Quoted text:
○ ○ ○ ○ ○ ○ ○

Why is this happening, and what can I do to fix it?

Jon · Accepted Answer

Brief intro on character sets and encodings

When documents are displayed on the screen, humans parse them as sequences of characters (which in the context of computer text processing are also called glyphs). However, when documents are stored on a disk they are written as sequences of bytes, just like it happens for all other types of files. Therefore a system must be in place that takes care of translating from characters to bytes and vice versa.

Such a system is called a character encoding. Since encodings must be implemented by computers they need to be well-defined, so each encoding can only handle a predefined set of characters, which is unsurprisingly referred to as a character set.

Some encodings always represent each character with a single byte; these are called single-byte encodings. Other encodings use multiple bytes for each character and not necessarily the same number for all possible characters; these are called multibyte encodings.

To recap: a text document logically contains characters which are drawn from some predefined character set, but computers work in terms of bytes so we make up character encodings that convert characters to bytes and vice versa. Some encodings are called multibyte because they use multiple bytes to represent a single character.

Back to your problem

When you saved the text file to the disk, Notepad used some encoding to do it (it was a multibyte encoding, but let's pretend we don't know that for now). The character ¬ in the text was given some specific representation in the form of bytes.

When you saved the PHP file to the disk, your source code editor used some encoding to do it. The character ¬ in the string literal '/¬/' was given some specific representation in the form of bytes.

By default preg_replace, just like all the generic-use string functions in PHP, operates in binary mode. This means that it works in terms of bytes. This is in contrast to your source code editor, which is encoding-aware and displays the source in terms of characters. As a result, when you replace what you believe is the character ¬ (NOT SIGN), preg_replace in fact replaces a series of bytes, the exact form of which depends on the encoding of your PHP source.

○ ○ ○ ○ ○ ○ ○

Dataset records:
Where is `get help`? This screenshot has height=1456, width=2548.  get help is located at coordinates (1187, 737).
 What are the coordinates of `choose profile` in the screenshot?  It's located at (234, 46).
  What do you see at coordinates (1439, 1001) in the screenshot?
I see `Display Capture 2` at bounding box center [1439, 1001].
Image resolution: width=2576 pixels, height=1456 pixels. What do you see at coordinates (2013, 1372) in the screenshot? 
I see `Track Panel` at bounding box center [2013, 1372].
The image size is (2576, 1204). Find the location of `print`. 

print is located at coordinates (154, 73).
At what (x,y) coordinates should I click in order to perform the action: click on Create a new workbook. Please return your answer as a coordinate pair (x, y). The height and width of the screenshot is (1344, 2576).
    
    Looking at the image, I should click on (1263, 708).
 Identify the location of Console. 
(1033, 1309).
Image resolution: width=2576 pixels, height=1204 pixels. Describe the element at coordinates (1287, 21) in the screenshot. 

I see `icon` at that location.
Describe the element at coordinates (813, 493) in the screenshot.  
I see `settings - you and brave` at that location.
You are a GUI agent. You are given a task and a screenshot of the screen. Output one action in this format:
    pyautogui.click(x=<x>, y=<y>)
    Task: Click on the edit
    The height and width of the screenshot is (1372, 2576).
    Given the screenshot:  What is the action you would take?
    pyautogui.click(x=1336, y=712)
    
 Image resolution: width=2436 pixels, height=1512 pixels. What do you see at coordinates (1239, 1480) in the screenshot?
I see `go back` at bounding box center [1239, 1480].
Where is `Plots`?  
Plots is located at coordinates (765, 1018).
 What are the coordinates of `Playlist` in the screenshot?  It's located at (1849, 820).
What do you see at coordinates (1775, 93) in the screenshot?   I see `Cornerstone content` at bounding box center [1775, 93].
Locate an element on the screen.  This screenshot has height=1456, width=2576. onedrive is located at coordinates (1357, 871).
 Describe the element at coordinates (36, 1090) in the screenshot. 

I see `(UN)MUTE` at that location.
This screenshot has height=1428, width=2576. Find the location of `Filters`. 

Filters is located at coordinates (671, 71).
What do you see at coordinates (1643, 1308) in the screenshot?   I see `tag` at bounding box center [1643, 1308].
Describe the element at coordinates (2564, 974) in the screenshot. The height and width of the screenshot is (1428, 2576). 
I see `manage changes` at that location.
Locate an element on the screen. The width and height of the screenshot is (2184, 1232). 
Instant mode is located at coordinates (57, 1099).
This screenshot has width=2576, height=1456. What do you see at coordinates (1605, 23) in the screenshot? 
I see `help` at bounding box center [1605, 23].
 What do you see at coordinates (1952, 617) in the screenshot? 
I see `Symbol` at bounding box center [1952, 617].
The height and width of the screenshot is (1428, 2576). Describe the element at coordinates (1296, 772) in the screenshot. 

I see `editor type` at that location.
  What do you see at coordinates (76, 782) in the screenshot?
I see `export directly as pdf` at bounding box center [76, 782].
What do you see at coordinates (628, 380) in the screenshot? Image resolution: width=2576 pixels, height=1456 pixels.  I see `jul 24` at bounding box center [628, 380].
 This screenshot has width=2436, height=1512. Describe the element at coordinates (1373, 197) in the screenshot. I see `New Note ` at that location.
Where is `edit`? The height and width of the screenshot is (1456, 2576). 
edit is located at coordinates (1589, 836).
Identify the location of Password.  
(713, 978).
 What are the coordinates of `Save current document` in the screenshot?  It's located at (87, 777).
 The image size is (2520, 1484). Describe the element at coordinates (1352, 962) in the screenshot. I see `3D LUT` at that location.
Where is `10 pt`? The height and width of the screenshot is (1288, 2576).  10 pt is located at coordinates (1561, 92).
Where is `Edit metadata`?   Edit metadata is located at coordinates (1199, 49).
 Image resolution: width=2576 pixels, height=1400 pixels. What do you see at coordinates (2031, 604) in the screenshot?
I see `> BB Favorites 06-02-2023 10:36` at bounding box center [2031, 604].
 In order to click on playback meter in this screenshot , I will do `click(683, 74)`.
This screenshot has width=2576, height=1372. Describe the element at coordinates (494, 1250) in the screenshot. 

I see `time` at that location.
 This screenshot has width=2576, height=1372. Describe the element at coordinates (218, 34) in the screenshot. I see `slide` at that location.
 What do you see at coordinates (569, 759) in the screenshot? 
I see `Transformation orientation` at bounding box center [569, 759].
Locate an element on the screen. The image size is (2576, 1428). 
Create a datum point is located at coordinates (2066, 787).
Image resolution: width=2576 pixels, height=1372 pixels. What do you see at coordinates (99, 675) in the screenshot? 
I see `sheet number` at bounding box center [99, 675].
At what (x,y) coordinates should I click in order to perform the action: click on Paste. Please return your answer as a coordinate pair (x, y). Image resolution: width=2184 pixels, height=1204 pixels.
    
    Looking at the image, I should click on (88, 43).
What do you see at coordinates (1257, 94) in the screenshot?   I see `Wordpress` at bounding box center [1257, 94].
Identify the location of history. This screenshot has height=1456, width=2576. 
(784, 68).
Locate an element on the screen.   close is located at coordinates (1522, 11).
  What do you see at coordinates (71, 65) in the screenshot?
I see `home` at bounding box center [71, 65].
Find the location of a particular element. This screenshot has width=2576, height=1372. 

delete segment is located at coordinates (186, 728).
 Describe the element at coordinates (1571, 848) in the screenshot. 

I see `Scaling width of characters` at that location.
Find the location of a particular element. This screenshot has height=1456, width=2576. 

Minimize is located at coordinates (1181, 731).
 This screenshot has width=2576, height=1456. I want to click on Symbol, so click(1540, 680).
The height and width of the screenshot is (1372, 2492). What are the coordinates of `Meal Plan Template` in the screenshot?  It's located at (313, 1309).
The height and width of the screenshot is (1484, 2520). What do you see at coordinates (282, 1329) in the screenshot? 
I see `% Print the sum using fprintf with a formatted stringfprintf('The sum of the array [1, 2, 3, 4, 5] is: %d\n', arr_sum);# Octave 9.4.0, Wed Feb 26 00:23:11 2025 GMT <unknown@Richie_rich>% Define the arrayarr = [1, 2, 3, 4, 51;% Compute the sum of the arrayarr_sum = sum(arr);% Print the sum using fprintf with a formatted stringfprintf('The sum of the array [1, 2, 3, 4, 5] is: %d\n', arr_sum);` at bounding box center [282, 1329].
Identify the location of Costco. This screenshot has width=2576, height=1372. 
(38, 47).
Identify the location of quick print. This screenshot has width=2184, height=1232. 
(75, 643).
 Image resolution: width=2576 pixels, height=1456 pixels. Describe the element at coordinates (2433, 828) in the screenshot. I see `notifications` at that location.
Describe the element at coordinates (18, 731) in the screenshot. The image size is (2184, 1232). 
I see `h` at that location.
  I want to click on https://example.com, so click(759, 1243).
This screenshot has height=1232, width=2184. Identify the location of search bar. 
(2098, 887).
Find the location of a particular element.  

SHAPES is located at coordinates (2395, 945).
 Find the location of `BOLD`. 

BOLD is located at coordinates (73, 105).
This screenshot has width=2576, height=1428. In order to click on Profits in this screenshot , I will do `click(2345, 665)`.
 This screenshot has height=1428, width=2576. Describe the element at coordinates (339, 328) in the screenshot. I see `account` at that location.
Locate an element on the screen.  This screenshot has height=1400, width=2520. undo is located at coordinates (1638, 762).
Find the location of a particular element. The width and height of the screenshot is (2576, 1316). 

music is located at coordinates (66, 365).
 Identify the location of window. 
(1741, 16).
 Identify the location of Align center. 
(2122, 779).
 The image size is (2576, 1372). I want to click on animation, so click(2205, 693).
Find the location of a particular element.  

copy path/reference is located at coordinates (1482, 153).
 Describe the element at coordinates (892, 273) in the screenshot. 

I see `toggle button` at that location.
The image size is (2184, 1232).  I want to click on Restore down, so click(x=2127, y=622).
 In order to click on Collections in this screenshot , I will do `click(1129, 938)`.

○ ○ ○ ○ ○ ○ ○

Task requirements:
- 1) Copy, character for character, the part of the character-encoding answer starting at "Some encodings always" and ending after "a single character.".
- 2) In the character-encoding answer, what mode does preg_replace operate in by default?

Results:
- 1)
Some encodings always represent each character with a single byte; these are called single-byte encodings. Other encodings use multiple bytes for each character and not necessarily the same number for all possible characters; these are called multibyte encodings.

To recap: a text document logically contains characters which are drawn from some predefined character set, but computers work in terms of bytes so we make up character encodings that convert characters to bytes and vice versa. Some encodings are called multibyte because they use multiple bytes to represent a single character.

- 2) Binary mode, so it works in terms of bytes.